**RECORD EXTRACTS**.
◆ ◆ ◆ ◆
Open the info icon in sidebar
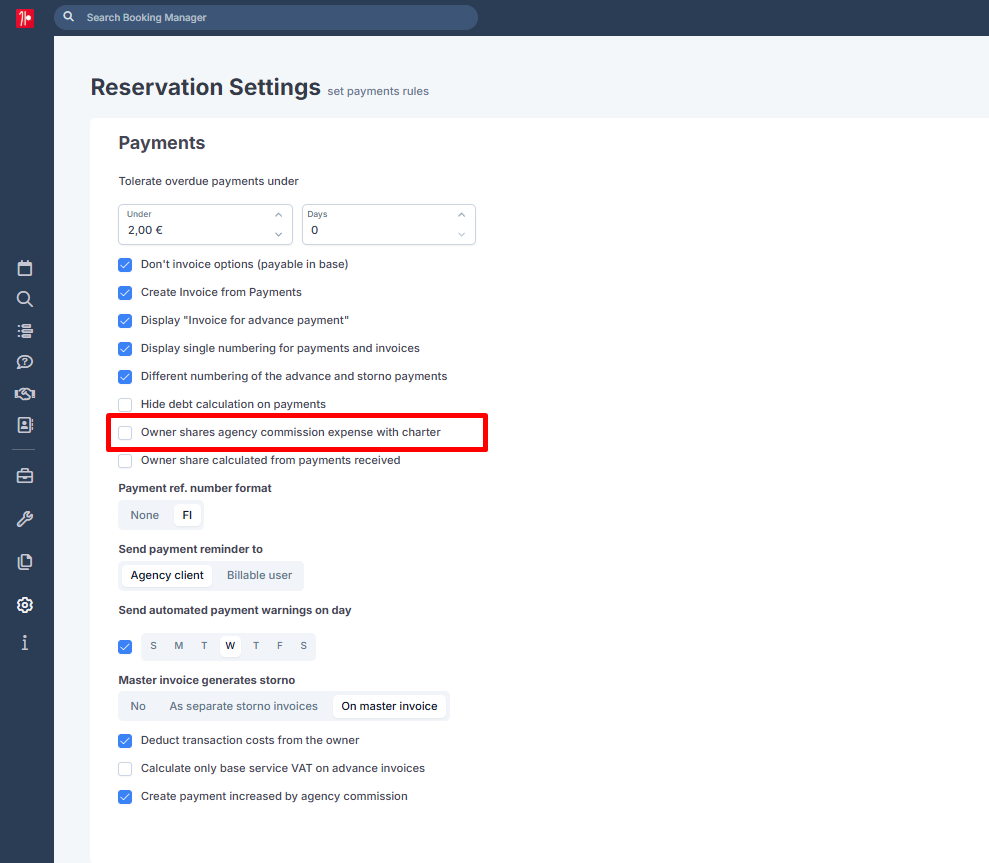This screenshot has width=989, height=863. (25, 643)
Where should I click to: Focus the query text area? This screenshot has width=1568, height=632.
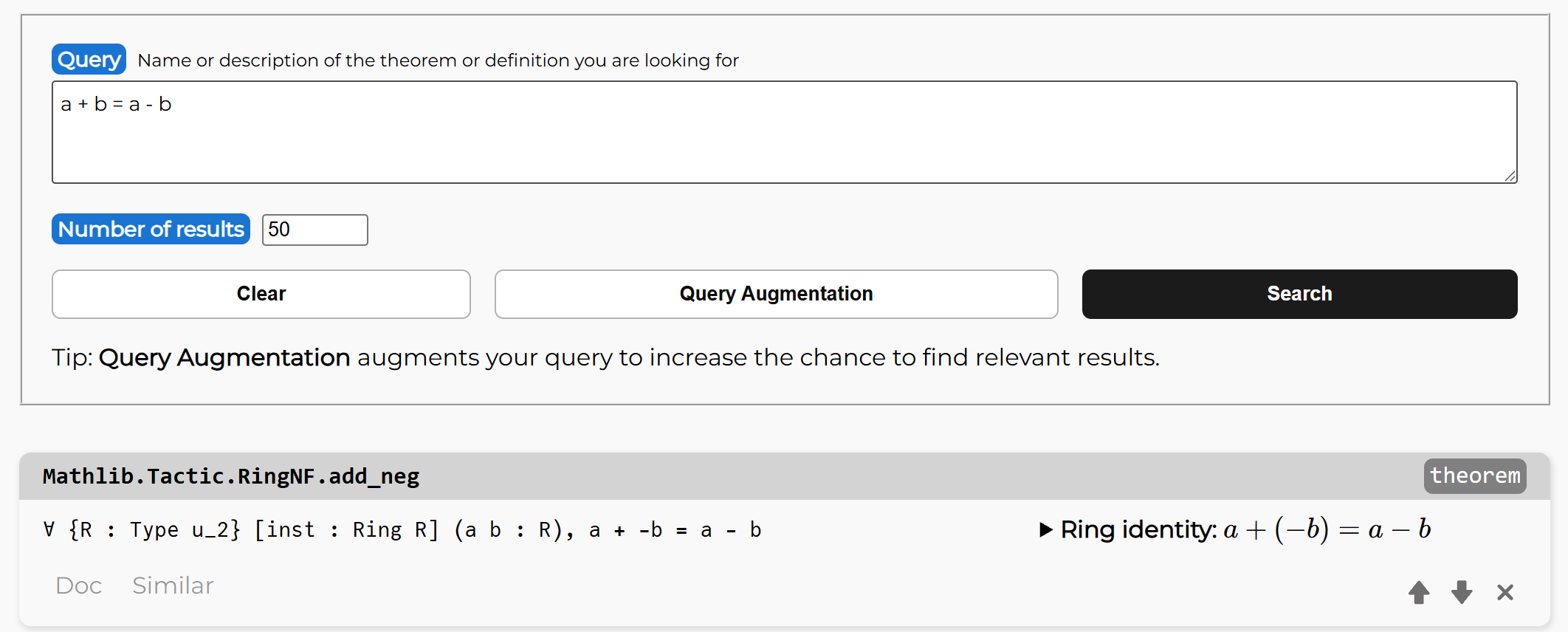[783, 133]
◆ ◆ ◆ ◆
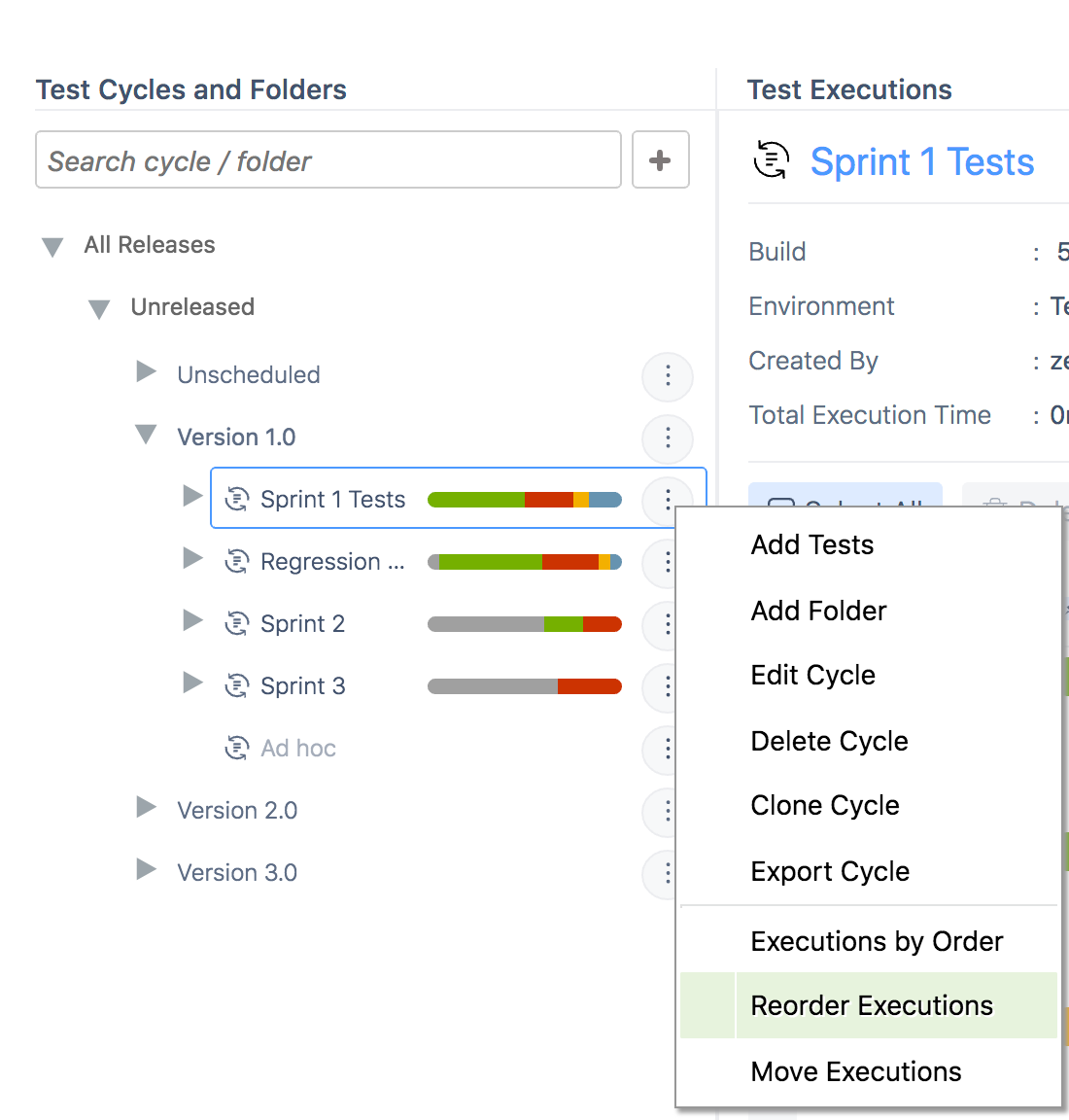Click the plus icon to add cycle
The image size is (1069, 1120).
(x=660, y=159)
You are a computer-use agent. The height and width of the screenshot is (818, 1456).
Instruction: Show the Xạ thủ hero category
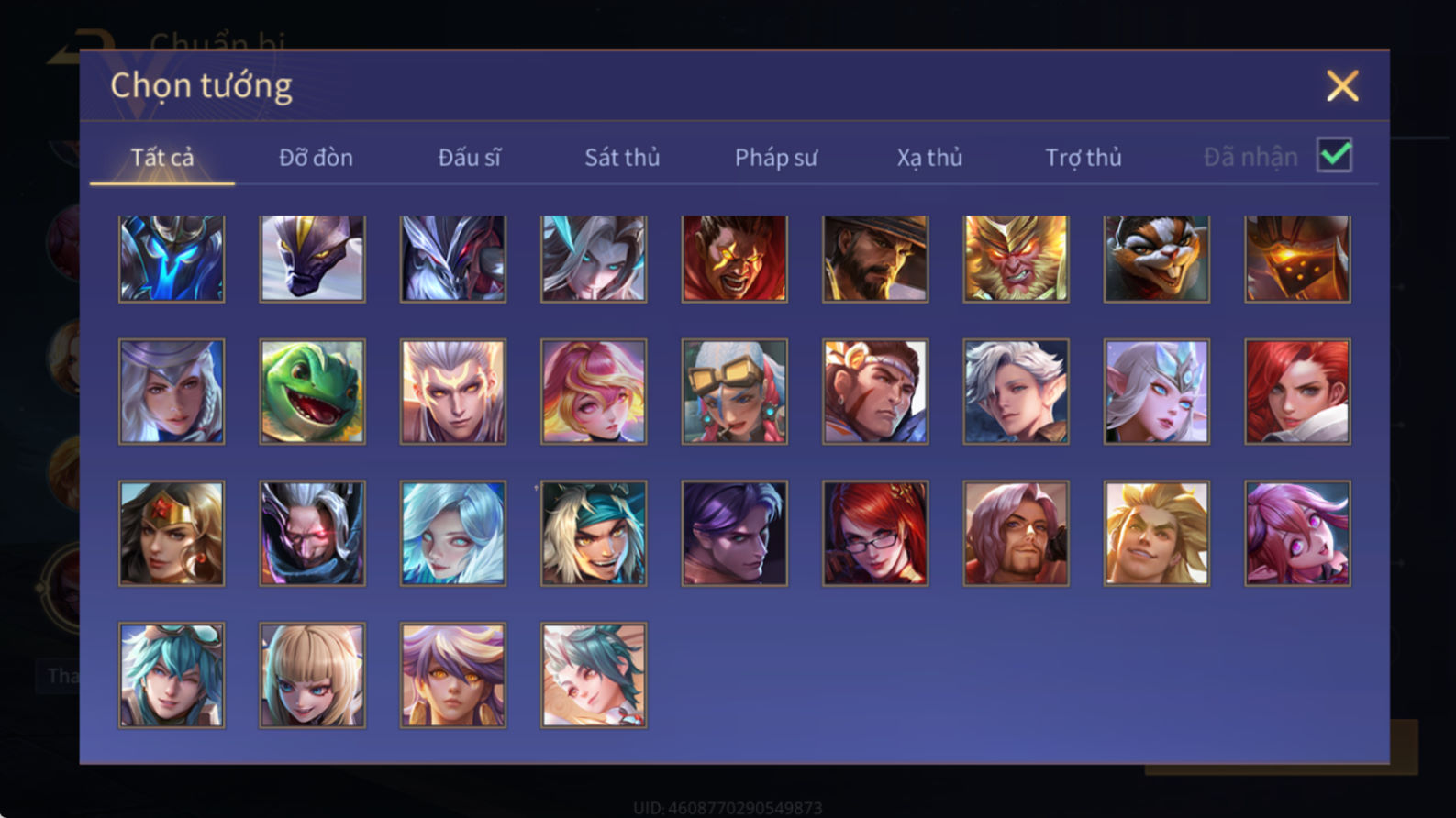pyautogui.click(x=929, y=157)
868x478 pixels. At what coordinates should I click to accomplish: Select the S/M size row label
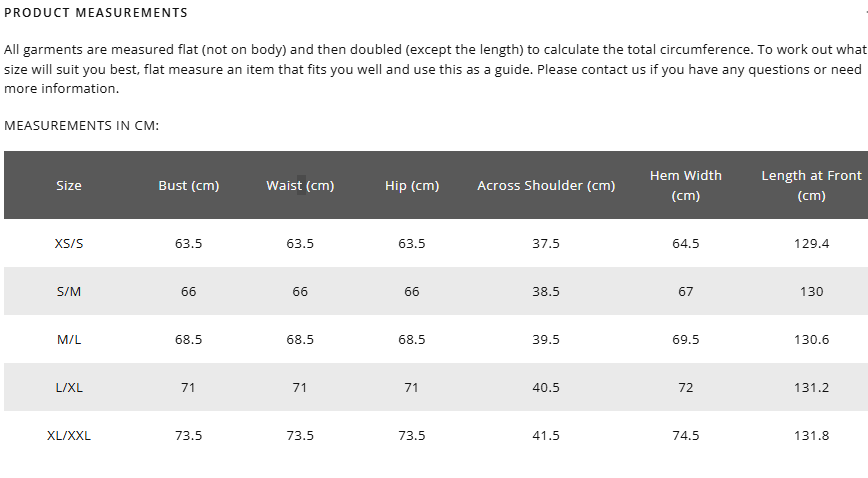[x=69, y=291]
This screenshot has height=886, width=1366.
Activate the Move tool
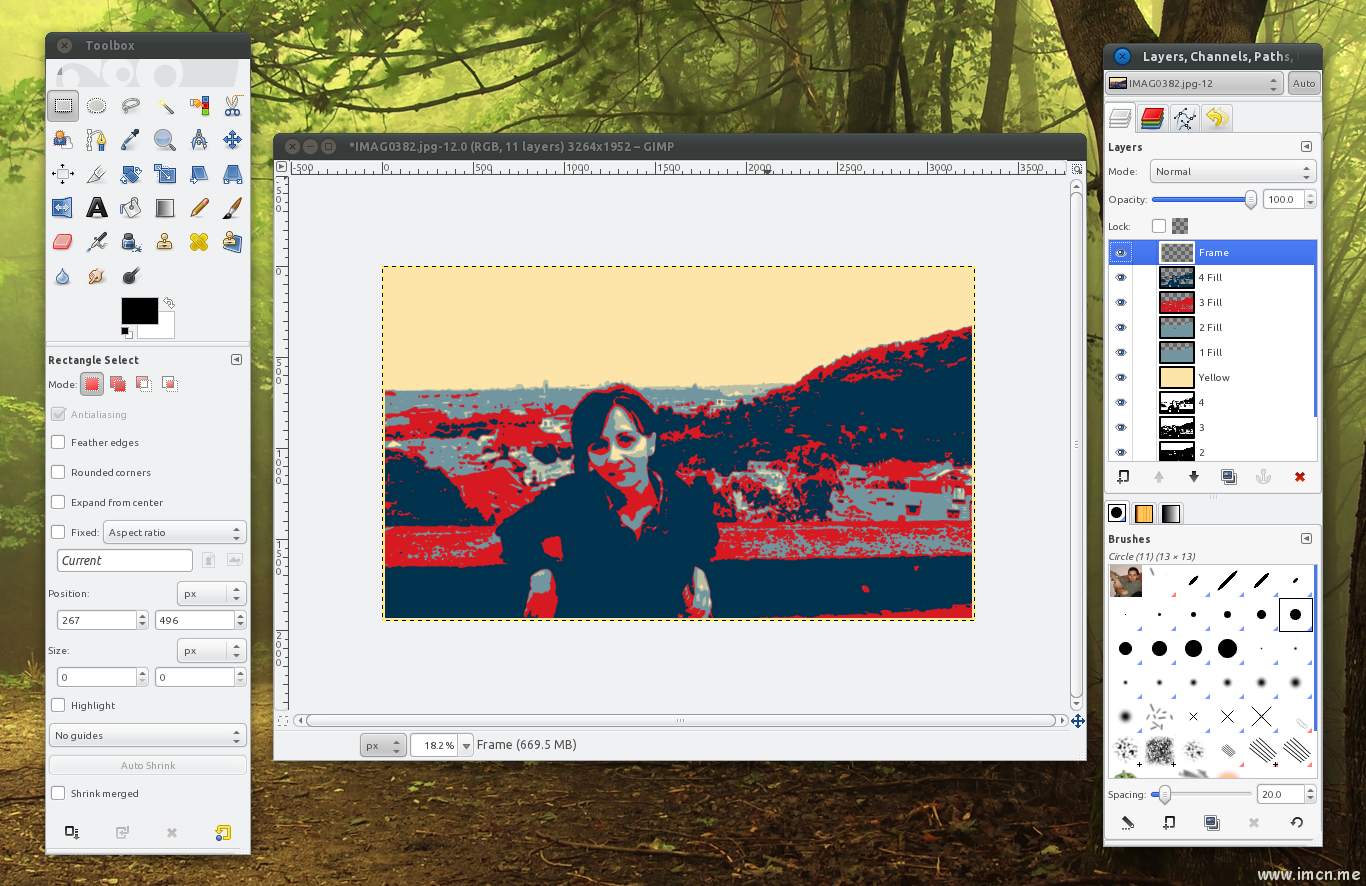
◆ ◆ ◆ ◆
**WHAT THE TASK ASKS**. Excluding any pictures, print exactly the lines of the listing above from the line with "868x478 pixels. At" to the line with "Activate the Move tool", both ends included.

**YOUR RESPONSE**.
868x478 pixels. At what coordinates should I click to accomplish: Select the S/M size row label
[x=69, y=291]
This screenshot has height=886, width=1366.
Activate the Move tool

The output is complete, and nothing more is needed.